Breviscapine reduces acute lung injury induced by left heart ischemic reperfusion in rats by inhibiting the expression of ICAM-1 and IL-18

It has been demonstrated that breviscapine is able to treat coronary disease and reduce the inflammatory response; however, there are no relevant reports concerning its effects on the expression of inflammatory factors in acute lung injury induced by left heart ischemic reperfusion and the underlying mechanisms. In this study, we created a left heart isc.hemia-reperfusion model in rats to investigate the effects of breviscapine on the expression of interleukin 18 (IL-18) and intercellular adhesion molecule-1 (ICAM-1), as well as to determine the possible mechanisms involved in the protective effects of breviscapine on respiratory function. The left heart ischemia-reperfusion model was created by ligating the anterior descending branch of the coronary artery for 30 mins followed by reperfusion. Rats in the treatment group (TG) were treated with breviscapine (10 mg/kg) and the rats in the control group (CG) received normal saline. Ten rats in the two groups were sacrificed at three points: 30 min after ligating (T1), 30 min after reperfusion (T2) and 60 min after reperfusion (T3). A respiration curve was produced and the arterial partial pressure of oxygen (PaO2) was measured for all rats.

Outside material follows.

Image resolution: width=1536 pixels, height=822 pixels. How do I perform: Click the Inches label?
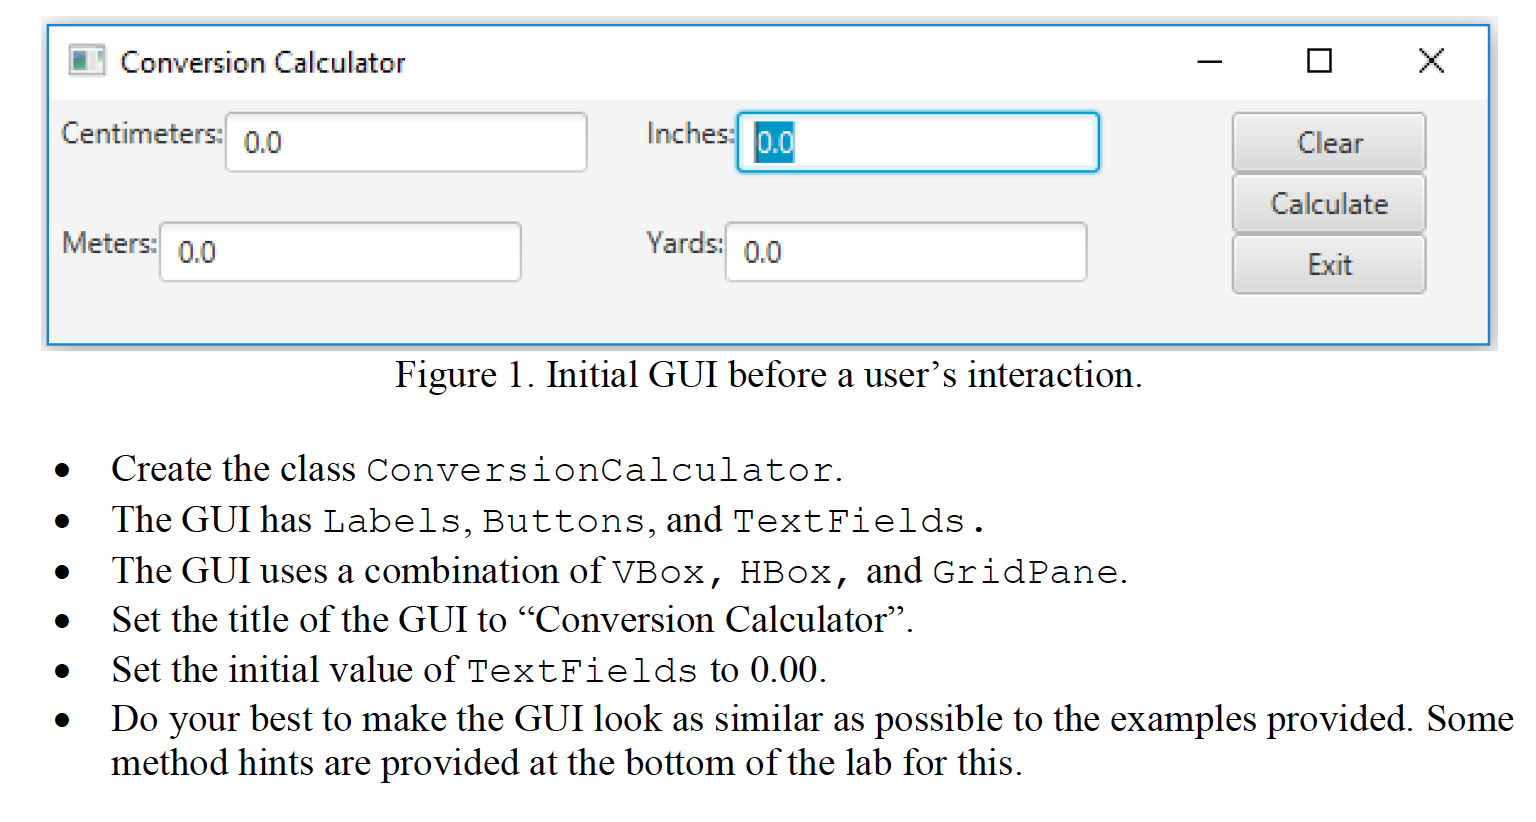690,134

Additionally, the expression levels of IL-18 and ICAM-1 were determined and the correlation between IL-18 and ICAM-1 expression in lung tissue was analyzed. The level of IL-18 in peripheral blood and bronchialalveolar lavage fluid (BALF) was also measured. The respiration amplitude was lower and the duration time was shorter in the TG rats than in the CG rats at T1, T2 and T3. The expression levels of IL-18 and ICAM-1 in the TG group were clearly reduced. The level of IL-18 in the peripheral blood and BALF was downregulated following the administration of breviscapine. These results demonstrate that breviscapine inhibits the expression of IL-18 and ICAM-1, thereby protecting the lungs from inflammatory cascade responses.